Romanos 9 al 11 confirma de otro modo la interrelación dialéctica entre judíos y
gentiles en el pensamiento de Pablo. A los judíos les está diciendo que el proyecto
misionero a los gentiles es la consecuencia de la misma misión histórica de Israel hacia el
mundo, pero ya en la era mesiánica inaugurada por el evento de Cristo (Beker 1980:333).
«Israel tiene que aprender a extender sin calificación alguna la promesa divina de la gracia,
que recibió, a todos los gentiles» (:336s). El evangelio, por cierto, se dirige primero al
judío, pero también al griego (cf. Ro. 1:16; 2:10). Cristo ha llegado a ser un «servidor de
los judíos» (Ro. 15:8) para que los gentiles puedan alegrarse «con el pueblo de Dios»
(15:10) (cf. Minear 1961:45). En Abraham, progenitor de los judíos, Dios inició una
historia de la promesa que abarca no sólo a los judíos sino a todos los pueblos.
A los cristianos gentiles Pablo les está diciendo que serán «presuntuosos» en cuanto a sí
mismos (11:25) si conciben su propia existencia como cristianos en aislamiento o
separación de Israel (cf. Bieder 1964:27). Pablo nunca abandona la continuidad de la
historia de Dios con su pueblo Israel. Es imposible para la Iglesia ser el pueblo de Dios sin
su vínculo con Israel. El apostolado de Pablo a los gentiles guarda relación con la salvación
de Israel y nunca significa dar la espalda a dicho pueblo. El evangelio es la extensión de la
promesa más allá de las fronteras de Israel, no el desplazamiento de Israel por parte de una
Iglesia compuesta de gentiles (cf. Beker 1980:317, 331, 333, 344). Por eso Pablo nunca (ni
siquiera en 6:16) califica explícitamente a la Iglesia como el «nuevo Israel»; tal costumbre
surge más bien del siglo 2 en adelante, por ejemplo en los escritos de Bernabé y Justino
Mártir (cf. Beker 1980:316s., 328, 336; Senior y Stuhlmueller 1985:242–247). De hecho, la
Iglesia no es ningún Israel nuevo sino un «Israel ensanchado» (Kirk 1986:258). Y los
cristianos gentiles nunca deben olvidarlo.

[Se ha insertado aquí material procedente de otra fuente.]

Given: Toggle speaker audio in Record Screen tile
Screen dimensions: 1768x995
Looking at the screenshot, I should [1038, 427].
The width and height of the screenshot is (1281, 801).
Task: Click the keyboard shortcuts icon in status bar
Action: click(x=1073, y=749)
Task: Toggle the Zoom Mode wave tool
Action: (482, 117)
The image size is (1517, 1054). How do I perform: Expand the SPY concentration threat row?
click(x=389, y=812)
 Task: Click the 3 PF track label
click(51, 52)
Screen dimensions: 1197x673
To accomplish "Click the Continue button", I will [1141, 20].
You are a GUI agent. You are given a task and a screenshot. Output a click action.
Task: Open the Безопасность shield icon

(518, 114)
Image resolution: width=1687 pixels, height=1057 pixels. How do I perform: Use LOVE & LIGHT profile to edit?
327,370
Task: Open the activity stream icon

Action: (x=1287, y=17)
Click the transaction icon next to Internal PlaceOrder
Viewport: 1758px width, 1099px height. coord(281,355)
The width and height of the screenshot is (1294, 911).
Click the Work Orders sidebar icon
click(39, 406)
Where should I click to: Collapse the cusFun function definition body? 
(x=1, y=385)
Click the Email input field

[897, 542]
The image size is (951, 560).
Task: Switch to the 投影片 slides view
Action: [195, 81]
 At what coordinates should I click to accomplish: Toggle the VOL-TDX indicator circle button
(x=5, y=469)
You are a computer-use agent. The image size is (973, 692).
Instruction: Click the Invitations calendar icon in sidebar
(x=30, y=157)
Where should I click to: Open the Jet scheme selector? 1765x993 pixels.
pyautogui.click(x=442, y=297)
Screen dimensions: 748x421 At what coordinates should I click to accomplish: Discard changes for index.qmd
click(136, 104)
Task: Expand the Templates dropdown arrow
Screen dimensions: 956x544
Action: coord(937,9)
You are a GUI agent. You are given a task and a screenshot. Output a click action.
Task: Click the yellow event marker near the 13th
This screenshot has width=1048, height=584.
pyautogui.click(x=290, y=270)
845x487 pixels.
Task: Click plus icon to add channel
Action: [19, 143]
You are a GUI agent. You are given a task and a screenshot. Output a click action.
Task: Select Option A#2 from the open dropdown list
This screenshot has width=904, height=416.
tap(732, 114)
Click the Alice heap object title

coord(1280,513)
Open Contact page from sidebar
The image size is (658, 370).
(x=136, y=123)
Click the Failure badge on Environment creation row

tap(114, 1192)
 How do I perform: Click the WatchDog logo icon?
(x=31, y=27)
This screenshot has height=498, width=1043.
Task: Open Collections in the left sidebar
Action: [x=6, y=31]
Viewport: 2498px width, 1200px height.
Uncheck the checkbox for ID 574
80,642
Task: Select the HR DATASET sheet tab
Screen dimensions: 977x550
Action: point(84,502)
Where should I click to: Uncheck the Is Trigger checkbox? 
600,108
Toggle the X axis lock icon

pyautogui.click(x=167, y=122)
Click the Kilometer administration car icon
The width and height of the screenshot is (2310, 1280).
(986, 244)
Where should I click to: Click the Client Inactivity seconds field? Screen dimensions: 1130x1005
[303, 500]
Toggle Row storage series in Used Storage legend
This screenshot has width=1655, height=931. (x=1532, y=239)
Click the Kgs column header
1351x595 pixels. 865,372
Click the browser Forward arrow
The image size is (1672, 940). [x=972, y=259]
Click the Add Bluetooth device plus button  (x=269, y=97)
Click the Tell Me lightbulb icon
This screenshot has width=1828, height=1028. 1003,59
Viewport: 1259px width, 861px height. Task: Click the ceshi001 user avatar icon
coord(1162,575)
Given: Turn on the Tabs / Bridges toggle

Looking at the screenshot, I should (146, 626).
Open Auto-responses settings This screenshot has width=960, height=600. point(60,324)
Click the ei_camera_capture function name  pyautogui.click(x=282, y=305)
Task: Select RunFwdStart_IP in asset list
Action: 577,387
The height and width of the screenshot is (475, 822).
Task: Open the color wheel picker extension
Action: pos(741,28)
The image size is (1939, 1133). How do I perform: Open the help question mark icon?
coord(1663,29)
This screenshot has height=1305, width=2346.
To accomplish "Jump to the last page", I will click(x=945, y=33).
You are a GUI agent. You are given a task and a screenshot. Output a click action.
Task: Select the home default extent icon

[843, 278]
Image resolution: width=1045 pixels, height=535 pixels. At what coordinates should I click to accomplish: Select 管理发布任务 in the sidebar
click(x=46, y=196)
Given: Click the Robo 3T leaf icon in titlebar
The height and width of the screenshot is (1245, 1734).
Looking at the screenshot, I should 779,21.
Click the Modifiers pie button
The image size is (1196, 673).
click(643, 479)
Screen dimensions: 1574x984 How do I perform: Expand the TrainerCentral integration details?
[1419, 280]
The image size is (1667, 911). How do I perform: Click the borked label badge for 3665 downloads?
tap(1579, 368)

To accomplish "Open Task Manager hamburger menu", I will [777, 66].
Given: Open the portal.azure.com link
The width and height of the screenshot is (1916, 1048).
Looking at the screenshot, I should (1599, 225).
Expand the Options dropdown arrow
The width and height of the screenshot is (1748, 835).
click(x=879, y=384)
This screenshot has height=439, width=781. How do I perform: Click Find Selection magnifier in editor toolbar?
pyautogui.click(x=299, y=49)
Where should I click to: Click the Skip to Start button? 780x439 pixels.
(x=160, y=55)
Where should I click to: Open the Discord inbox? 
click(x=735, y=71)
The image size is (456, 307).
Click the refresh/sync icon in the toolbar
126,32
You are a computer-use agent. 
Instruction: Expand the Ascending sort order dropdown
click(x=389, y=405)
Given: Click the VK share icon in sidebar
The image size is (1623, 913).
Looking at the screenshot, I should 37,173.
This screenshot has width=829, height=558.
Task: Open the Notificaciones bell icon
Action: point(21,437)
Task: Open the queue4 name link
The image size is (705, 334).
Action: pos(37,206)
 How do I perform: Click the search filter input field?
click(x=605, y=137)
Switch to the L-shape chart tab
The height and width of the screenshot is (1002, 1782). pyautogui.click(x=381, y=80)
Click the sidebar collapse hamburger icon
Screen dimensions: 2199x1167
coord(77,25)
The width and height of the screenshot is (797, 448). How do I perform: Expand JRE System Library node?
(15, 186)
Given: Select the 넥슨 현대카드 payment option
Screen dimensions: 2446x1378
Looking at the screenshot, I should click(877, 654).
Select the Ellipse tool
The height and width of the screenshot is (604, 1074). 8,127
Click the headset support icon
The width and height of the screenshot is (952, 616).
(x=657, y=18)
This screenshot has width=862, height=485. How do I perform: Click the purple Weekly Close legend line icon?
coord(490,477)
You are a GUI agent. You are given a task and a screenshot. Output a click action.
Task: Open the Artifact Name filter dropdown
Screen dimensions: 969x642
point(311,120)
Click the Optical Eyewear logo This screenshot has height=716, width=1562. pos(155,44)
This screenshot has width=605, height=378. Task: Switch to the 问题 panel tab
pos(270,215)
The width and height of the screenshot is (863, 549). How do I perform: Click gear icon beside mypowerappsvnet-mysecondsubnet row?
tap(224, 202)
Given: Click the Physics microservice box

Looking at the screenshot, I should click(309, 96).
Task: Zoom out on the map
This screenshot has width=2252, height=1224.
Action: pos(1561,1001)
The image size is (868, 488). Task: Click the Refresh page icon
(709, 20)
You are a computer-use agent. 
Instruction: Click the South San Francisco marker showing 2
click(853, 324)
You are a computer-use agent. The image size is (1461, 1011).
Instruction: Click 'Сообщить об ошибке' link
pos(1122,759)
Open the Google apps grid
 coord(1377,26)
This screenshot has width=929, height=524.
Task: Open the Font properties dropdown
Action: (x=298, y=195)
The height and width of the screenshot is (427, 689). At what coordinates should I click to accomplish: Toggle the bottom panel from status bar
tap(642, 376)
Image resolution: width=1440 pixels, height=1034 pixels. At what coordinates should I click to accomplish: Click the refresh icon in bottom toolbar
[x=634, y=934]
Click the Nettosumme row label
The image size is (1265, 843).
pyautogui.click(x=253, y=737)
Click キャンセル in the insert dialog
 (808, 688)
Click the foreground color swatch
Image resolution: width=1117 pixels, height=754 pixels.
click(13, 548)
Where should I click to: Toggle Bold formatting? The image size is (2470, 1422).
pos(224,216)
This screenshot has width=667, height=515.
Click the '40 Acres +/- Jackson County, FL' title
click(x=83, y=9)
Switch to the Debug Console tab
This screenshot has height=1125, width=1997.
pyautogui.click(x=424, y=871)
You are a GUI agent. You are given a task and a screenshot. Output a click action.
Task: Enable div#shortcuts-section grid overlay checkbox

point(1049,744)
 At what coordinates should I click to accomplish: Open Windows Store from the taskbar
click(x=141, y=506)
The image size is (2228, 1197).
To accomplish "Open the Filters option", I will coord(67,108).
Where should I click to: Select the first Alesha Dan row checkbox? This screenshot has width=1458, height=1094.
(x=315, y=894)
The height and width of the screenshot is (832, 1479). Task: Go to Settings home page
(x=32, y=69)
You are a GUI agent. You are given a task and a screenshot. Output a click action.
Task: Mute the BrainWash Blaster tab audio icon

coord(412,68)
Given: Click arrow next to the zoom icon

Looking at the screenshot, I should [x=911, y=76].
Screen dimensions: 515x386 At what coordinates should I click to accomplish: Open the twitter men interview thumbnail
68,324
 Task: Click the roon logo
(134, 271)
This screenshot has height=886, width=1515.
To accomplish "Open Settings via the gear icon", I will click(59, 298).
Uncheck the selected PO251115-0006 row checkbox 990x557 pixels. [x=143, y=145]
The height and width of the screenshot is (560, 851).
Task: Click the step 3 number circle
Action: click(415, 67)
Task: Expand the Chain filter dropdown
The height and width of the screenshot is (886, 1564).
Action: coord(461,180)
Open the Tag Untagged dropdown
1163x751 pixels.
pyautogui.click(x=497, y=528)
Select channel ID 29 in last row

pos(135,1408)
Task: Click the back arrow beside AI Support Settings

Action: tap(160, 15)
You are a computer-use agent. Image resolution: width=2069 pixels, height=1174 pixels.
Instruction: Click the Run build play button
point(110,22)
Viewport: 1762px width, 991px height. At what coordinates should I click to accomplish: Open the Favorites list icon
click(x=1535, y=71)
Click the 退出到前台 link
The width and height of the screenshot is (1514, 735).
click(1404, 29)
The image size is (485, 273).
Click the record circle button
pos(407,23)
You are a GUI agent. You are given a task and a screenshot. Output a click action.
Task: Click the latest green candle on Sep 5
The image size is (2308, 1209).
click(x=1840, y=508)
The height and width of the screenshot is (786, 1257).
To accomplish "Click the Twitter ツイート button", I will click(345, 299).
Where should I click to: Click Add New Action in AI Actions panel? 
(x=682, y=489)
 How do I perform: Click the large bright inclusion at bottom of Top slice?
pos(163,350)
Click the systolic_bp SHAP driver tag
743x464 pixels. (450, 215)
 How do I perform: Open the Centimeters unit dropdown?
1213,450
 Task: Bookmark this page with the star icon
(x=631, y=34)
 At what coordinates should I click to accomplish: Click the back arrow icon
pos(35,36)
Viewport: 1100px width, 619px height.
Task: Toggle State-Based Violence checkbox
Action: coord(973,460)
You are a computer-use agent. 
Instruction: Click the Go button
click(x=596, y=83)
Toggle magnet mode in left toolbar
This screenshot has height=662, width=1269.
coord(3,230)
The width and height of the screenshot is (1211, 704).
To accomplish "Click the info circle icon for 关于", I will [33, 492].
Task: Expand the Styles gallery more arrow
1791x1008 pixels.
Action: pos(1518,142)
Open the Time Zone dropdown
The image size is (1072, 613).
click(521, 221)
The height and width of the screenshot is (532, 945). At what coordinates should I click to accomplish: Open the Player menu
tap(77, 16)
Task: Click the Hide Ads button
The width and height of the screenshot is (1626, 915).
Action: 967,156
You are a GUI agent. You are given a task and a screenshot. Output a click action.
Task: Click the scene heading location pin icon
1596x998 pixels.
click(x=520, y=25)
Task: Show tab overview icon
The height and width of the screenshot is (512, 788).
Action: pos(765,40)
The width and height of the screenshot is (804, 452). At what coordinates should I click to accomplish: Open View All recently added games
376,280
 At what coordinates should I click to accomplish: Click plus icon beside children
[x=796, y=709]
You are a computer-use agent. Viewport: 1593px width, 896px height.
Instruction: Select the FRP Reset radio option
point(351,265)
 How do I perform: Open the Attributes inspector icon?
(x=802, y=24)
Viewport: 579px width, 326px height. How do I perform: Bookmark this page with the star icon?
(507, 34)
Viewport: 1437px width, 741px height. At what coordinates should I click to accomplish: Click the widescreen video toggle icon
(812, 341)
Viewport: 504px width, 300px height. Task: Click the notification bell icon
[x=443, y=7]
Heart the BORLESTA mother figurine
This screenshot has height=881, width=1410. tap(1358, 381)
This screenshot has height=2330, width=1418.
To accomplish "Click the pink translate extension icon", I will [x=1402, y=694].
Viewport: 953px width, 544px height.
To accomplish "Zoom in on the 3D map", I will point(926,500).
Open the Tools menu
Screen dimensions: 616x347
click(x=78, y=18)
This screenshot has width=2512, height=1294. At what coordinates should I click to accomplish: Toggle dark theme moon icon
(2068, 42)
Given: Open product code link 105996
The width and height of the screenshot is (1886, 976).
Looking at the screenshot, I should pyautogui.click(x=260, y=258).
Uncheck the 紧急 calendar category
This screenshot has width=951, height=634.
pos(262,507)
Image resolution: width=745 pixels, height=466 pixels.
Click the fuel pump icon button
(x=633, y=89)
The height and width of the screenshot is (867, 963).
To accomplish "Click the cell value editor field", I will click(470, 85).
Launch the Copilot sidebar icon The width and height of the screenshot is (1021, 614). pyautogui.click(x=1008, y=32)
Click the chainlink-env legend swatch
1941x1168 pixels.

¿Ha logrado Pablo «hacer de un círculo un cuadrado»? (Räisänen 1987:410). Es decir,
¿ha podido reconciliar sus ideas acerca del pacto irrevocable de Dios con Israel con su
convicción de que Dios salvará únicamente a los que responden en fe al evangelio?
La respuesta a esta pregunta dependerá, por lo menos en parte, de la perspectiva del
lector. Estas dos convicciones permanecen hasta el final en tensión la una con la otra, y
probablemente sería contrario al espíritu del ministerio de Pablo tratar de empujar
cualquiera de las dos hasta su consecuencia lógica. Una lógica así inevitablemente
concluiría o bien que la fe en Cristo al fin y al cabo no importa tanto, o que Israel está
perdido, dado el hecho de que tan pocos judíos han llegado a la fe. Pablo no podría nunca
sentirse cómodo con ninguna de estas dos afirmaciones.